Doing and Illustrating: Practice, Duration, and Meaning in Contemporary Art
Where Artwork Comes From — and Why It Matters
There is a subtle distinction in contemporary art that shapes how work is understood, collected, and sustained over time.
It has less to do with style or subject matter, and more to do with where an artwork originates.
This distinction has been discussed across art criticism, phenomenology, and curatorial writing for decades, often through questions of practice, duration, and embodied knowledge rather than through image analysis alone (Maurice Merleau-Ponty; Amelia Jones).
One way to approach it is to consider whether a work emerges primarily from illustrating an idea or from working through a practice.
Two Starting Points
Illustrating
Illustrative approaches often begin with a concept the artist intends to communicate.

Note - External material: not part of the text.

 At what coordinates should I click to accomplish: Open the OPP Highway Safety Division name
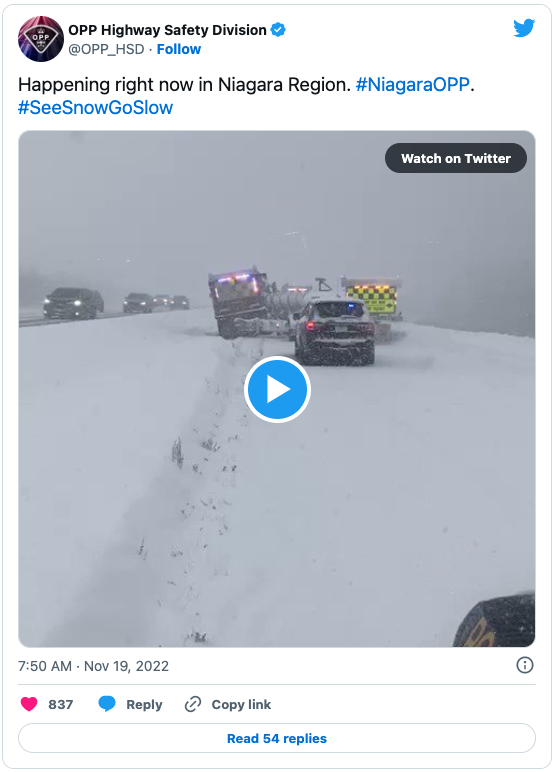click(x=167, y=30)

That concept may involve an emotion, a narrative, a message, or a symbolic meaning. The artwork is constructed as a visual form that represents that idea.
This mode of working has long been central to narrative painting, allegorical imagery, and symbolic representation, where meaning becomes accessible early in the encounter and interpretation resolves relatively quickly.

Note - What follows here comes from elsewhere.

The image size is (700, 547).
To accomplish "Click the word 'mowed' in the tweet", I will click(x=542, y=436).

Art historian James Elkins notes that much visual analysis operates at this level, focusing on how images communicate ideas within a single frame or moment.
2. Working Through Practice
Other approaches begin with sustained engagement rather than a predefined concept.

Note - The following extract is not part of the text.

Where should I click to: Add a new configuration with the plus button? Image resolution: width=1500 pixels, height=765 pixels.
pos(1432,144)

Here, the artist works from repeated actions, long-term practices, lived conditions, or familiar perceptual environments. The artwork develops through continued involvement, and meaning accumulates gradually.
This approach aligns with philosophical accounts of perception as something formed through bodily experience and repetition rather than abstract thought alone (Maurice Merleau-Ponty).
It also connects to contemporary art practices that privilege duration and return, where difference becomes perceptible through repetition over time, a framework articulated by Gilles Deleuze.
Early in a practice, clarity often feels like success. As a practice deepens, different values begin to matter—duration, restraint, and the ability for a work to remain active without explanation. Learning to recognize that shift has been part of my own development as a painter.
An Analogy Outside of Art
A helpful comparison can be found outside visual art.
A travel brochure and a well-used map both describe the same place. One is designed for immediate clarity. The other records repeated use.
Curatorial writing often relies on similar distinctions when evaluating whether work reflects sustained inquiry or a single resolved gesture (Brian O'Doherty).
How This Appears Visually
Works that emerge from illustration often present a clear visual resolution and rely on legible symbolism. Their interpretive clarity arrives early in the encounter.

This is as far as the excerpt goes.